# Exercise aim
Copy the listing exactly, leaving out every picture.

Material provided section start

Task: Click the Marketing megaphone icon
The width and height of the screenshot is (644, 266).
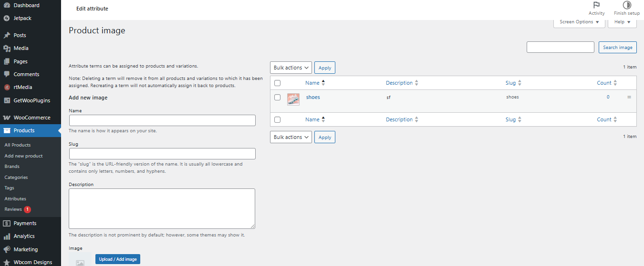Action: pyautogui.click(x=7, y=249)
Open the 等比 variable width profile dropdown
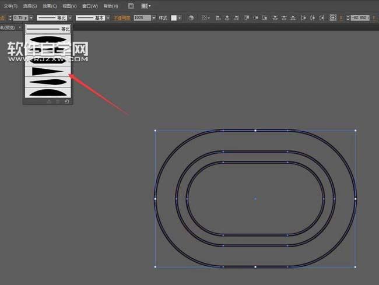Viewport: 379px width, 285px height. (x=70, y=18)
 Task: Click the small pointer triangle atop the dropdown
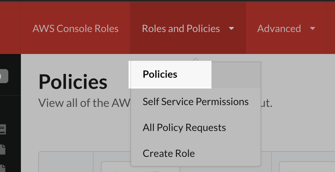coord(195,59)
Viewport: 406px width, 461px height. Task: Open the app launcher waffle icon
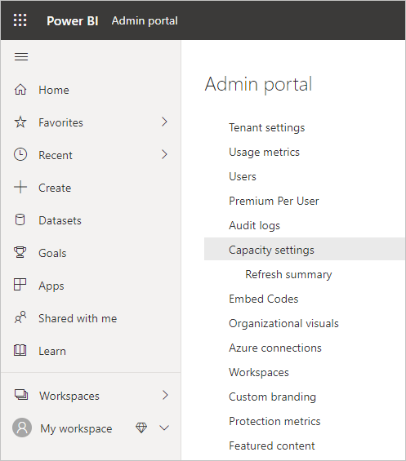tap(20, 20)
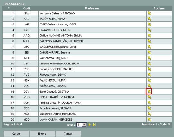Viewport: 174px width, 137px height.
Task: Click arrow icon for Riascos Aulet, DIDAC
Action: (149, 75)
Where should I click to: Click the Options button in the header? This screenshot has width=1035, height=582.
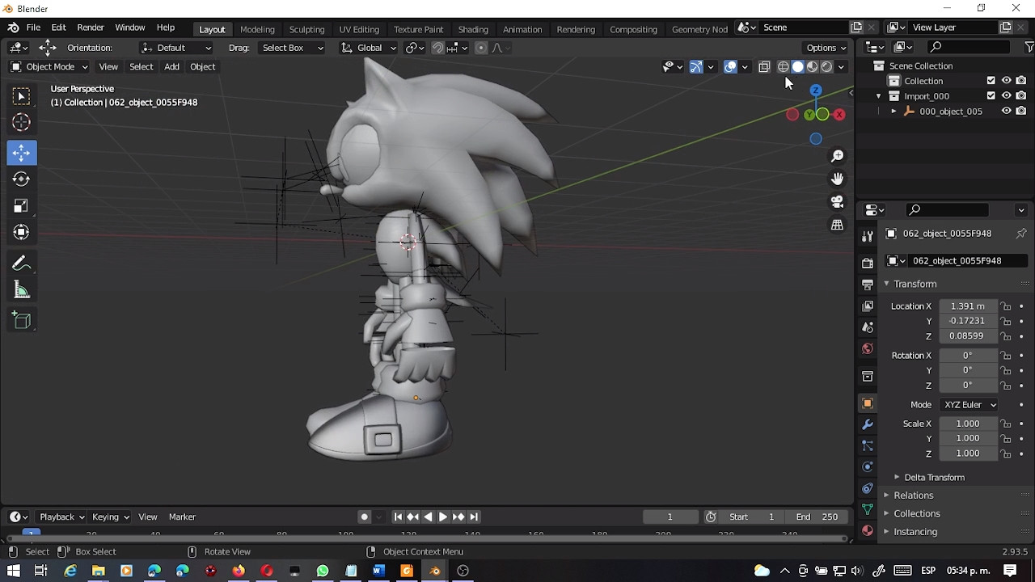824,48
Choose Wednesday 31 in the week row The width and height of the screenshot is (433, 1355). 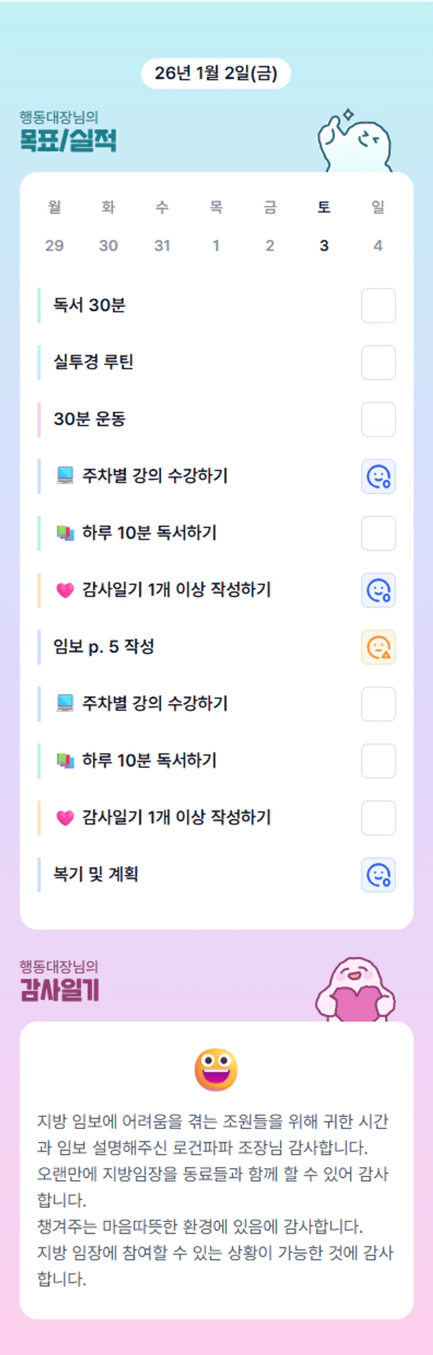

Material provided section end

# Written reply
Task: Click the Marketing megaphone icon
The width and height of the screenshot is (644, 266).
Action: pyautogui.click(x=7, y=249)
Open the 等比 variable width profile dropdown
Viewport: 379px width, 285px height. (x=70, y=18)
 Task: Click the small pointer triangle atop the dropdown
coord(195,59)
Viewport: 406px width, 461px height. Task: Open the app launcher waffle icon
tap(20, 20)
Viewport: 174px width, 137px height.
Task: Click arrow icon for Riascos Aulet, DIDAC
Action: (149, 75)
Where should I click to: Click the Options button in the header? This screenshot has width=1035, height=582.
824,48
Choose Wednesday 31 in the week row The width and height of the screenshot is (433, 1355). 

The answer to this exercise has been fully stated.